1. Introduction
Over the past twenty years, transcatheter aortic valve implantation (TAVI) technology has undergone ongoing development. Advances in procedural techniques and device design have led to transcatheter aortic valve replacement (TAVR) being considered as an alternative to surgical aortic valve replacement. TAVI is currently approved for patients under 70 years of age and those assessed as lower risk, based on long-term data from the Partner 3 and Evolut Low Risk Trials [
1,
2].
As TAVR procedures are increasingly performed in younger and lower-risk patients, the number of surgical transcatheter aortic valve explants is expected to rise since there are several clinical scenarios in which surgical removal of a previously implanted transcatheter valve becomes necessary. At present, the surgical replacement of a failing transcatheter aortic valve is one of the fastest-growing cardiac surgery procedures in the United States [
3].
The incidence of TAVR-explant is currently estimated at approximately 0.5% to 2%; however, this rate is anticipated to increase substantially in the future [
3].
The surgical replacement of a failing transcatheter aortic valve is associated with increased periprocedural risk, reported median 30-day mortality between 15% and 20% and requires specific technical skills and surgical experience. However, there are currently no established guidelines for the surgical management of patients undergoing redo-TAVR [
3], [
Figure 1].
2. Incidence and Indications for TAVI Explant Surgery
According to the FRANCE 2 and FRANCE TAVI registries, which included 72,850 patients over an eight-year period, the cumulative incidence of overall reintervention in transcatheter aortic valve was 1.7%. Importantly, 62.1% of these reinterventions occurred early, within the first year following the initial procedure [
4].
In the EXPLANT-TAVR international registry, which included 391 patients, the median time from TAVI to explantation was 13.3 months [
5]. According to this registry, primary reasons for surgical removal are transcatheter valve endocarditis (43.1%), severe paravalvular leak (18.2%), structural transcatheter valve deterioration (20.1%) and severe prosthesis-patient mismatch (10.8%) [
5,
6], [
Figure 1].
Surgical bailout is another indication for transcatheter valve explantation [
Figure 1]. Specifically, urgent conversion from TAVI to open-heart surgery, referred to as surgical bailout, may be necessary in cases of complications such as annular rupture, coronary obstruction, or type A aortic dissection. An analysis of the STS and ACC Transcatheter Valve Therapy registry found that, among 47,546 TAVI patients, 1.17% required surgical bailout, with an in-hospital mortality rate of 49.6% [
7].
The cumulative incidence of transcatheter aortic valve endocarditis approaches 5% within the initial five years following the procedure.
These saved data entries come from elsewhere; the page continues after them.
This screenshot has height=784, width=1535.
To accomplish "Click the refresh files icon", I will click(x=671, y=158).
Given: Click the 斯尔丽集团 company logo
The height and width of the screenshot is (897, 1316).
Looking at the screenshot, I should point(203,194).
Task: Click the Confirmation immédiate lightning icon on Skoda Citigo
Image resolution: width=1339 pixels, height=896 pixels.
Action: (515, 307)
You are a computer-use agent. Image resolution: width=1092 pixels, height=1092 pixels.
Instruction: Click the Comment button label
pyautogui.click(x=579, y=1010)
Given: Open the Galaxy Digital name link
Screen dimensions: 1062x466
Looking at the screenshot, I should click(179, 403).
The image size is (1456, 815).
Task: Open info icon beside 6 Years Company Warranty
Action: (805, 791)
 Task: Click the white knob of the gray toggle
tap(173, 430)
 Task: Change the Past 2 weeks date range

Reported annual incidence rates range from 0.5% to 1.6% among populations monitored for up to five years [
8].
Recent analysis from the PARTNER-1 and PARTNER-2 trials, which included 8,530 patients, revealed that the incidence of prosthetic valve endocarditis did not differ notably between patients who underwent TVR and those who received surgical aortic valve replacement [
9]. However, additional studies have highlighted the substantial morbidity and mortality associated with TAVR-related endocarditis. Notably, in-hospital mortality rates for TAVR-endocarditis were nearly twice as high as those observed in surgical prosthetic valve endocarditis cases [
9].
Surgical explantation of infected TAVI prostheses is relatively rare, being performed in only 2% to 14% of cases, despite clear indications for surgery in more than 80% of affected patients [
6,
8]. The primary reasons for not proceeding with surgery include high clinical or surgical risk, the need for additional procedures, advanced patient age, limited life expectancy, multiorgan failure, septicemia, and overall poor long-term prognosis. Unfortunately, this approach results in high in-hospital mortality rates and poor short-term survival. Among patients who undergo surgical explantation, postoperative in-hospital mortality has been reported to range from 28% to 47% [
8,
10].
3. EXPLANT-TAVR Registry: Comparison of Self-Expanding and Balloon-Expandable Valves
The EXPLANT-TAVR international registry provides detailed categorization of the reasons for surgical explantation of transcatheter aortic valves. This registry distinguishes between balloon-expandable valves (BEV) and self-expanding valves (SEV), highlighting notable differences in the indications for explantation between the two device types. The table below outlines the distribution of common indications, such as endocarditis and paravalvular leak, along with the corresponding statistical significance as measured by p-values [
5], [
Table 1].
Findings from the EXPLANT-TAVR registry show that, among patients with failed SEV, there was a lower rate of urgent, or emergency surgeries and a higher frequency of root replacement procedures compared to those with BEV [
Table 2].
According to the EXPLANT-TAVR registry, there were no notable differences in short-term or mid-term mortality and morbidity between BEV and SEV after explantation.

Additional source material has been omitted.